風藍瑾面色沉沉,輕輕的摩擦輪椅的扶手,面上看不出喜怒來,他靜了靜沒有說話。
因此牢房中就出現了短暫的壓抑的靜謐。
三個獄卒面頰發冷,額頭上流出的汗水幾乎要滴入眼睛裡,卻動也不敢動更不敢動手去擦拭。
半晌後,風藍瑾揮了揮手臂,淡淡道,“起吧。等會每人去領十板子,就說是我吩咐的。”
“多謝相爺饒命。”
兩人這纔敢用袖子擦去臉上冰涼的汗水。
“去把牢房裡關押的兵部尚書的夫人劉氏押出來。”
“屬下遵命。”
兩個獄卒趕緊鬆了一口氣快速的退了下去,也不敢問爲何風藍瑾要見劉氏。
兩人很快就帶來了身穿白色囚服的劉氏,劉氏被兩個獄卒架着往這裡走,她使勁兒的掙扎着,瞧着那一個碩大的十字架眼底露出深深的恐懼感。

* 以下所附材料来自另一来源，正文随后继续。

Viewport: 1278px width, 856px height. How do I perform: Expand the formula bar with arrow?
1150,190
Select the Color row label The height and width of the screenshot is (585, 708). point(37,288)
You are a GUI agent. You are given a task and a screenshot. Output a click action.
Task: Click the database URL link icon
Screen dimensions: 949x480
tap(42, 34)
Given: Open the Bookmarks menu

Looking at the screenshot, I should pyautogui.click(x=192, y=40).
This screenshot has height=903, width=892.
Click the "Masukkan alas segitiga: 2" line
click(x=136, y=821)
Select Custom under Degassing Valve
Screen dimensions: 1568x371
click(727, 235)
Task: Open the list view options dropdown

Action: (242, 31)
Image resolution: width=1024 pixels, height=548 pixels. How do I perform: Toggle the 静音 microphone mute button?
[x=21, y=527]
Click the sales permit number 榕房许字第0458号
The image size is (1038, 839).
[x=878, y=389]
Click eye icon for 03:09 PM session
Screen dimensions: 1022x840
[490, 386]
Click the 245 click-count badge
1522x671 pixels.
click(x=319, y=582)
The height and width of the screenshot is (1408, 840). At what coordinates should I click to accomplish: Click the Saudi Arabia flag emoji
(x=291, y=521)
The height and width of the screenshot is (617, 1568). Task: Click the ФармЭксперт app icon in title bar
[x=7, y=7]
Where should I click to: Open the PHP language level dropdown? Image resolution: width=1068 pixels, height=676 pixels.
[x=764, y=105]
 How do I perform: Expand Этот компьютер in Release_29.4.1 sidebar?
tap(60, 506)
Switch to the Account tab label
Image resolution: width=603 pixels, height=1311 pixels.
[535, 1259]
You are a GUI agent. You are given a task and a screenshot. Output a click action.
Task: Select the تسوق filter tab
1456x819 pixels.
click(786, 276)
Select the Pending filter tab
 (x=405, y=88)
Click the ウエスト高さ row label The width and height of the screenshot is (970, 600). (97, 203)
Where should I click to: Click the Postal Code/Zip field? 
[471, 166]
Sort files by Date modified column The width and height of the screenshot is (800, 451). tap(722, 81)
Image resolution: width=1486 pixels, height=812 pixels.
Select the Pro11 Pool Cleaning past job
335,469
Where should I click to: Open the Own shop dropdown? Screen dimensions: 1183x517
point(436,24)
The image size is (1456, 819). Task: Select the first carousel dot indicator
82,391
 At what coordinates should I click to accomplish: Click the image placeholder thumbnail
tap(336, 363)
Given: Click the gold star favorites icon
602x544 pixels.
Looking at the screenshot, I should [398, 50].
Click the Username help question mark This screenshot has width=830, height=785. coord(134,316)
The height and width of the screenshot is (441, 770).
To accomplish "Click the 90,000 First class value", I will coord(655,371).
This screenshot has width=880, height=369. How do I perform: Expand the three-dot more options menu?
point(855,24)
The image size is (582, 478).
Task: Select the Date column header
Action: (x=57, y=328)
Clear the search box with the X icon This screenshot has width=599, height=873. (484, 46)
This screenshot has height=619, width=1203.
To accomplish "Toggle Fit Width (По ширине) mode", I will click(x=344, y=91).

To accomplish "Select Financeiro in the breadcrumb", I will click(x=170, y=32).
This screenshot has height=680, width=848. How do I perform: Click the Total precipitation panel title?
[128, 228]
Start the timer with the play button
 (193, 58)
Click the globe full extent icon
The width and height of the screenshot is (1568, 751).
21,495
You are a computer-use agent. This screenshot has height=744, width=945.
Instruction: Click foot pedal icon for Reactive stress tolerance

“不要,你們放開我,放開我!”劉氏瞳孔驟縮,拼命尖叫道,“你們不能對我動刑,我是吏部尚書的親妹妹,我的女兒就要嫁給太子殿下了,馬上就要做太子妃了,你們敢對我動刑,太子殿下會殺了你們的,一定會的!”
換了平日,兩個獄卒早就冷眼怒罵動手動刑了,可今日瞧見劉氏蓬頭垢面的樣子,剛剛險些吐出的冷喝生生的就被嚥到了喉嚨中,他們兩個並不知道丞相大人究竟喚來劉氏有什麼目的,因此一時間倒是不敢作聲。
兩人把劉氏放在地上,低頭斂目,“相爺,人帶到了。”把劉氏放在地上的動作非常的小心,因爲兩個人突然想起來,少年丞相風藍瑾的婚禮傳遍了整個京城,那個嫁到風家爲丞相夫人的不正是這眼前劉氏的女兒?雖然不是親生女兒可畢竟養了她一場,難不成丞相大人是特地來關照劉氏的?
想到這裡,兩個人對視一眼,眼底都有幾分害怕,原因無他,此刻劉氏身上可謂是傷痕累累,一身白色的囚服早已染成了噁心的黃色,身上的黃色也不知道究竟是染了什麼污穢在上面,那囚服可以說已經不可蔽體,身上一道道鞭痕打爛的痕跡,頗有些觸目驚心,她身上有土染的黑色還有噁心的黃色,再加上血紅的血色,早已讓她看上去狼狽不堪。
而她的頭髮也不知道多久沒有洗過了,粘嗒嗒一縷一縷的粘在一起,離得近了些還能嗅到她身上散發出來腐爛的惡臭味兒。
就在兩個獄卒忐忑不安生怕風藍瑾會治他們罪的時候,風藍瑾忽然揮了揮衣袖,“你們先退下吧。”頓了頓他又道,“把木門拉上。”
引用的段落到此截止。